Beide können kombiniert werden, sind aber unabhängig voneinander.

Wie funktioniert SSO mit ELIZA?

Die Anmeldung läuft als klassischer OAuth 2.0 / OpenID Connect Flow ab. Du als Admin musst nichts davon manuell ausführen – die Abbildung zeigt nur, was im Hintergrund passiert:

Ablauf SSO-Login mit Microsoft 365
Ablauf SSO-Login mit Microsoft 365

Kurzfassung der Schritte:

  1. Benutzer öffnet kunde.myeliza.ch und klickt auf Mit Microsoft anmelden
  2. ELIZA leitet ihn zu login.microsoftonline.com weiter, im Auftrag der ELIZA-App
  3. Microsoft prüft die Identität (Passwort, MFA, Conditional Access)
  4. Microsoft prüft, ob die App ELIZA AG in deinem Tenant freigegeben ist
    • Nein → Benutzer sieht den Bildschirm “Genehmigung erforderlich”
    • Ja → Microsoft stellt einen Authorization Code aus
  5. Microsoft schickt den Code an kunde.myeliza.ch/accounts/microsoft/login/callback/
  6. ELIZA tauscht den Code gegen Profil-Daten und loggt den Benutzer ein

🔐 Wichtig: ELIZA bekommt nur das, was du im Consent-Schritt freigibst – Name, E-Mail und die Aufrechterhaltung der Sitzung. Keine Passwörter, keine Mails, keine Dateien.
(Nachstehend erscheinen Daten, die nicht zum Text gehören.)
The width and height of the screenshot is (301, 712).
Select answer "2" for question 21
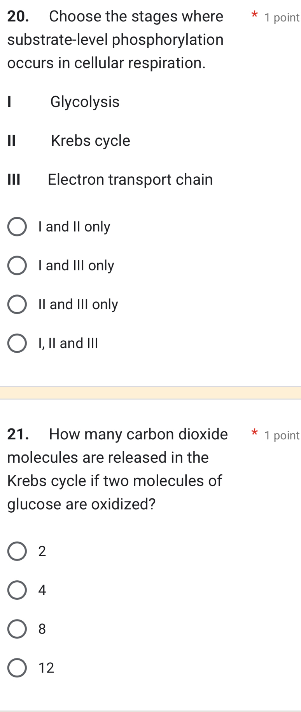point(17,551)
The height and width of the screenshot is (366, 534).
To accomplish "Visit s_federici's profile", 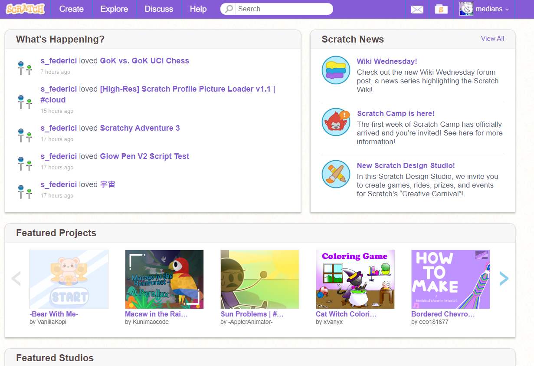I will pos(59,60).
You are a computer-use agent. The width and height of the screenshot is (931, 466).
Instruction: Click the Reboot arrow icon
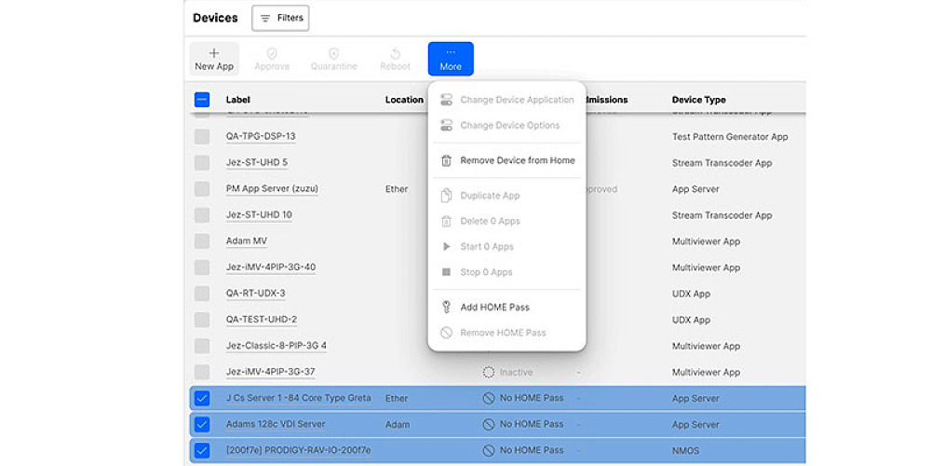[x=395, y=54]
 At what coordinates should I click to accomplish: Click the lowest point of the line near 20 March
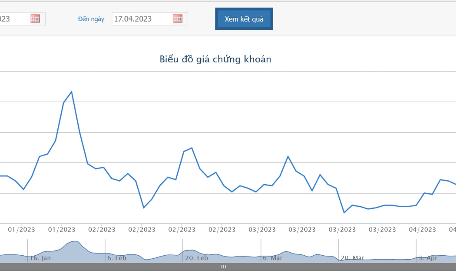tap(344, 213)
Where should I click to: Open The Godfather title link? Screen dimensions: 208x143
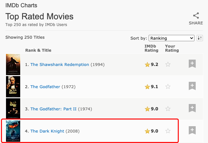(x=45, y=87)
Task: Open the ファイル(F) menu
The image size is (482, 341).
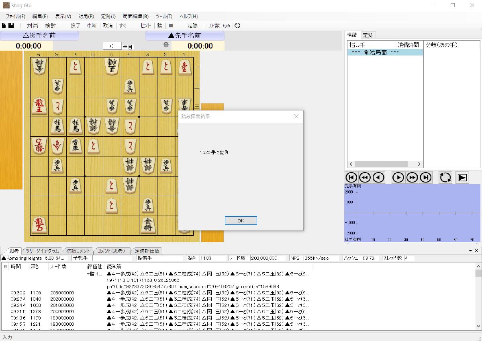Action: [x=15, y=16]
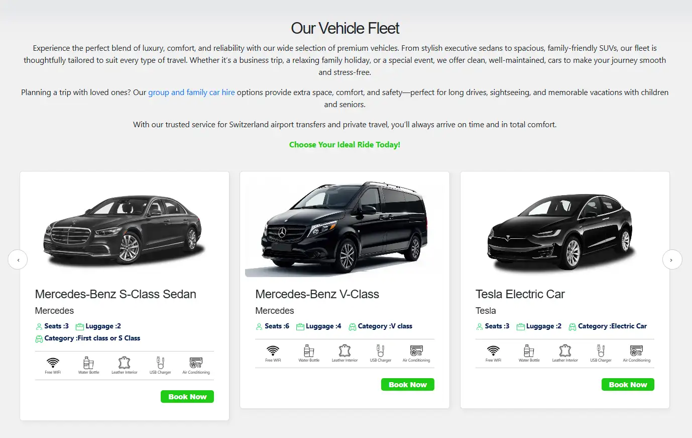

Was die ELIZA-App in deinem Tenant anfordert

Die App ELIZA AG fordert ausschliesslich folgende Standard-Berechtigungen (Delegated Permissions, Microsoft Graph) an:

BerechtigungZweck
openidOpenID-Connect-Flow durchführen
profileVor- und Nachname auslesen
emailE-Mail-Adresse (wird in ELIZA als Identifier verwendet)
User.ReadEigenes Microsoft-365-Benutzerprofil lesen
offline_accessRefresh-Token für längere Sitzungen

Das sind die minimalen Berechtigungen für einen OIDC-Login. ELIZA hat damit keinen Zugriff auf:

  • ❌ Andere Benutzer in deinem Tenant
  • ❌ Postfächer, Kalender oder Teams-Nachrichten
  • ❌ Dateien in OneDrive/SharePoint
  • ❌ Verzeichnis-Daten oder Gruppen
  • ❌ Schreibrechte auf irgendwelchen Microsoft-Diensten

Bevor sich der erste Benutzer anmelden kann, muss ein globaler Administrator deines Tenants die App einmalig freigeben. Danach funktioniert SSO für alle Benutzer.

Du hast drei Wege – wähle den, der zu eurer Situation passt:

Die ELIZA AG schickt dir einen Link nach folgendem Muster:

https://login.microsoftonline.com/organizations/adminconsent
  ?client_id=<ELIZA-AG-CLIENT-ID>
  &redirect_uri=https://kunde.myeliza.ch/accounts/microsoft/login/callback/
  1. Öffne den Link in einem Browser
  2. Melde dich mit einem globalen Administrator-Konto deines Tenants an
  3. Microsoft zeigt dir die angeforderten Berechtigungen (siehe Liste oben)
  4. Klicke auf Akzeptieren
  5. Du wirst kurz weitergeleitet – die App ist nun in deinem Tenant freigegeben

💡 Den Direktlink bekommst du von support@eliza.swiss zusammen mit den Aktivierungs-Informationen für deine ELIZA-Instanz.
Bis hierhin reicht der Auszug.